Another potentially critical piece of kit is the ability to repair stuff. I covered this in my previous article, but for RTB travel you should pay special attention to being able to repair your shoes, clothing and load-bearing gear. Your repair kit should include some E6000 shoe glue, Tear-Aid Type A repair tape, some Gorilla tape, some heavy-duty thread and a heavy-duty needle at a minimum.
One somewhat unusual item I carry as part of my RTB kits is an 8” pair of bolt cutters. As I mentioned earlier I always walk or drive as much of the beginning of my RTB route as possible when I arrive at a destination, and one thing I’ve noticed over the years is that there are a lot of chain link fences around, especially on highways. If part of your route requires you to cross a highway or transition through any industrial/railroad areas there’s a really good chance you’ll run into one or more chain link fences, and if you don’t have the ability to cut through it you’ll either have to climb it (not easy with a pack) or go around, which may add considerable time. I’ve played around with cutting scrap chain link fencing with my Leatherman Wave Plus, and while it’s possible it would take a very long time and leave you exposed.

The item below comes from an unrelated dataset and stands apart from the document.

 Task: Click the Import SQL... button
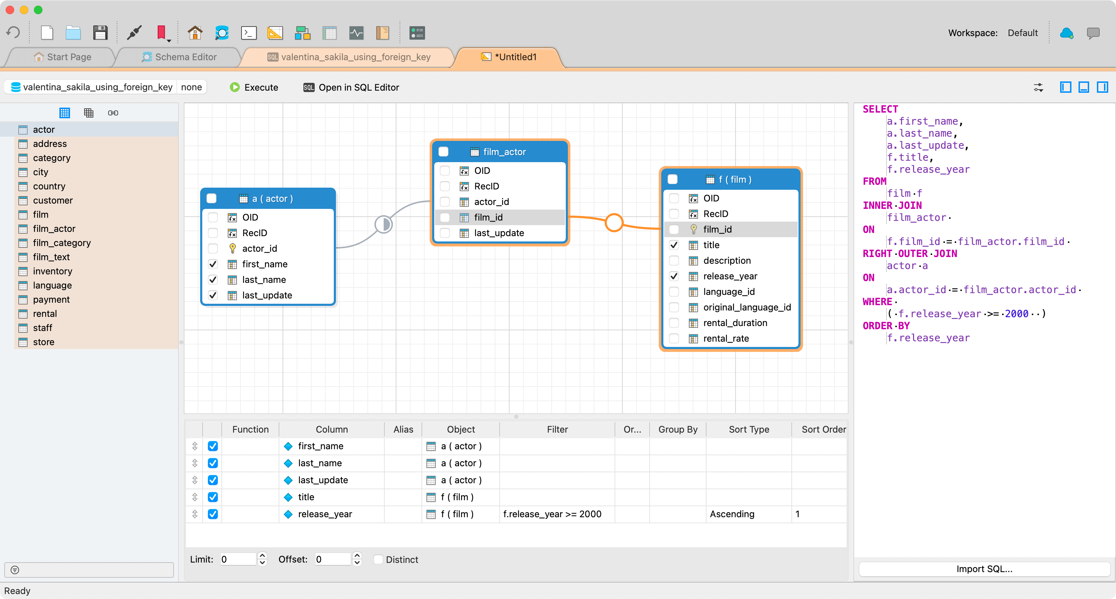click(x=984, y=569)
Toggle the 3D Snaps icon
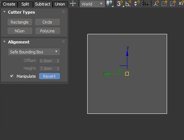 point(120,4)
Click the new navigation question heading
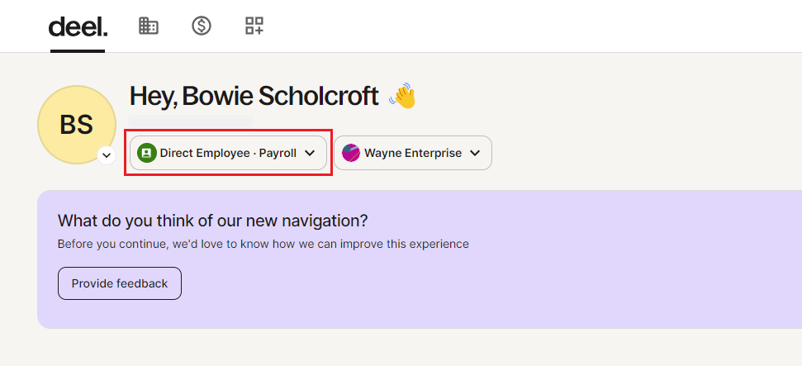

Hopefully this article has provided you with some food for thought when you’re planning your next trip. I realize that a lot of people think that the concept of traveling cross-country after a SHTF disaster is the stuff of post-apocalyptic fiction novels, and that you’d most likely never be able to pull it off, but if I’m separated from my home and family when a disaster strikes I know that I’m personally going to do everything I can to get home. While no one can guarantee that you’ll be able to make it home, I’m absolutely certain that if you don’t plan and prepare for it then the odds of you making it are a lot lower. I also realize that there are a lot more aspects to this discussion that I wasn’t able to cover, so I’m hoping that others will pick up the torch and fill in the blanks in future articles.